> **Série de tâches**
a - Répondez aux questions suivantes d'après le texte sur Lost :
(i) À quel personnage historique le texte compare-t-il la figure de leader incarnée par Jack ?
(ii) Dans quel pays le père de Jack est-il mort ?
(iii) Qui guide les survivants le long de la côte pendant la recherche de Jacob ?
b - Citez à l'identique le passage du texte sur Lost qui commence par « Jack endosse son » et se poursuit jusqu'à « rôle du justicier. ».

> **Bloc de texte**
Jack endosse son rôle de berger, de guide et de figure de leader savant et courageux, une figure à la Benjamin Franklin qui prend naturellement le pouvoir pour diriger un peuple immature et non un peuple premier, à la recherche d’un leader. Au cours du récit, il perdra une partie de son leadership pour le reconquérir vers la fin. Il incarne aussi le rôle du justicier.

Comme nous le signalions au début de cet article, les naufragés de Lost, tout comme les immigrants du May Flower, ont tous un reproche à se faire, une culpabilité secrète, comme le montrent de manière récurrente les scènes de flash-back, virgules qui rythment le récit tout au long de la série. Jack adolescent a laissé son père partir et se sent coupable de la fin tragique de ce père décédé complètement bourré en Australie ; à moins que sa mère l’ai notamment rendu responsable de ce départ et de ses conséquences. Quand à la jeune mère qui met au monde le seul enfant né sur l’ile, elle voulait abandonner son bébé même si un voyant, guidé par « Dieu » a tout fait pour l’en dissuader et pourrait même avoir provoqué le crash afin d’empêcher cet abandon…

On retrouve dans l’épisode n°5, de nombreuses allusions au peuple élu de Dieu tel que les Peligrins Father se l’imaginaient être. Ces allusions sont notamment mises en image lors de la recherche de Jacob. Recherche qui prend l’allure d’une quête où l’on voit les survivants, guidés par John Locke, partir le long de la côte pour arriver au pied d’un colosse égyptien. Cette marche le long de la côte avec, à la droite la mer et à gauche cette île qui, si elle n’avait pas été habitée, aurait pu être la Terre Promise. Cette marche vers ce colosse de style égyptien évoque, dans certains plans, l’iconographie de Moïse guidant le peuple juif. Terre Promise, Paradis Perdu ou encore Atlantide, les trois images sont possibles ? Cependant, une Atlantide encore habitée est-elle toujours une Atlantide ? Certes, la majeure partie des films hollywoodiens la présentent ainsi. Quand à Jacob, il est tout aussi impénétrable que le Dieu de l’Ancien Testament. Tous ces éléments font de Lost, une image du mythe de la naissance des États-Unis, un miroir de la mythologie américaine.

> **Données fournies**

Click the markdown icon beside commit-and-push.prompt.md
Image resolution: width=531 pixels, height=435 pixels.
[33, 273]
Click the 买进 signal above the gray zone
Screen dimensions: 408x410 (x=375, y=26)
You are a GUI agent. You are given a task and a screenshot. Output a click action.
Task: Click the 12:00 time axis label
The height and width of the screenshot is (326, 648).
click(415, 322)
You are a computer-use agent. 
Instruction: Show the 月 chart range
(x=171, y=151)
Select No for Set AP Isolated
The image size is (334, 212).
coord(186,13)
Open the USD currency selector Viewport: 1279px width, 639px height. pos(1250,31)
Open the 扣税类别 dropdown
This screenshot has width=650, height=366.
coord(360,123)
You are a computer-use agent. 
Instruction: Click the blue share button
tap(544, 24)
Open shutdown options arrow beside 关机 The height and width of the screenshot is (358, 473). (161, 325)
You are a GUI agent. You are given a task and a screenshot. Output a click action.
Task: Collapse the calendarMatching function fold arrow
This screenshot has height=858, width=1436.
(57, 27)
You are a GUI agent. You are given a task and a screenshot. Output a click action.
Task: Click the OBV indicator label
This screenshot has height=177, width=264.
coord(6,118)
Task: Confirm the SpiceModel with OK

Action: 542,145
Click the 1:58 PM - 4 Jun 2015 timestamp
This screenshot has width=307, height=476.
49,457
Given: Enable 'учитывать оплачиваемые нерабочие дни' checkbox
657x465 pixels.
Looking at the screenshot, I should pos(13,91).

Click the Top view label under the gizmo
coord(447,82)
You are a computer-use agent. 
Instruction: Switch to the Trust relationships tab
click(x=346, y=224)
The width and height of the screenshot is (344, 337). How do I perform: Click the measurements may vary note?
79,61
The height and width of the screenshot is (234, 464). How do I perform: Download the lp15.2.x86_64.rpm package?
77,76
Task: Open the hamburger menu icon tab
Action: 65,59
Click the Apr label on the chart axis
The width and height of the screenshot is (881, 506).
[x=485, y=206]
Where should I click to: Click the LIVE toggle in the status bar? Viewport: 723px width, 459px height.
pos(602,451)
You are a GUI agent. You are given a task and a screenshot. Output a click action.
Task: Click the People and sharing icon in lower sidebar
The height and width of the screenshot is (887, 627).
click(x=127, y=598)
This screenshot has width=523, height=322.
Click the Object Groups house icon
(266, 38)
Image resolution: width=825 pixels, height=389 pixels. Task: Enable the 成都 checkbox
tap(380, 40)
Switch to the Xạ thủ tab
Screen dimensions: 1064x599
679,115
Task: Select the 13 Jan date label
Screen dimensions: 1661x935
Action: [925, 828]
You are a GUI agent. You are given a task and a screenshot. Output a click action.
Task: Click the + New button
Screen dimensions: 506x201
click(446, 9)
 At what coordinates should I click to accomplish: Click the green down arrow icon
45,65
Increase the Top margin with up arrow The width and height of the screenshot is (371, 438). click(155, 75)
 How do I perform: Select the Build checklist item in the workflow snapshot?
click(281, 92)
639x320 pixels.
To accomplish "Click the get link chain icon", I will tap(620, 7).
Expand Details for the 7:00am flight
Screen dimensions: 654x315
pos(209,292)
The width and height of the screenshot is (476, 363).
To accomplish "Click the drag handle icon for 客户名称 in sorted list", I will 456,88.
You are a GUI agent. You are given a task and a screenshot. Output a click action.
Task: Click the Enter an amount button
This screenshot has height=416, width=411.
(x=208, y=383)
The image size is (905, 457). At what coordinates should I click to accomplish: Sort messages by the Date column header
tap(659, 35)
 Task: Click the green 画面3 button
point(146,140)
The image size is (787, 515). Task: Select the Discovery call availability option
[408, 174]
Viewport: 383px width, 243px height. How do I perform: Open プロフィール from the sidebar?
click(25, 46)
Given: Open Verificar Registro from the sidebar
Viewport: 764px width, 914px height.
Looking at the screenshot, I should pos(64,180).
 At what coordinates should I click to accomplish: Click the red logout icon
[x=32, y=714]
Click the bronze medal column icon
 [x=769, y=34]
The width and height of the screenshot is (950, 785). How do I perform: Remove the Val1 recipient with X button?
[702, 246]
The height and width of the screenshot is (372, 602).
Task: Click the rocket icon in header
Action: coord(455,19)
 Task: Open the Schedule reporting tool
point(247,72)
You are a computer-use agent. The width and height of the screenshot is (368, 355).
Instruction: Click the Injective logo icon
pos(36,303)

> **Réponses successives**
a -
(i) À Benjamin Franklin.
(ii) En Australie.
(iii) John Locke.

b -
Jack endosse son rôle de berger, de guide et de figure de leader savant et courageux, une figure à la Benjamin Franklin qui prend naturellement le pouvoir pour diriger un peuple immature et non un peuple premier, à la recherche d’un leader. Au cours du récit, il perdra une partie de son leadership pour le reconquérir vers la fin. Il incarne aussi le rôle du justicier.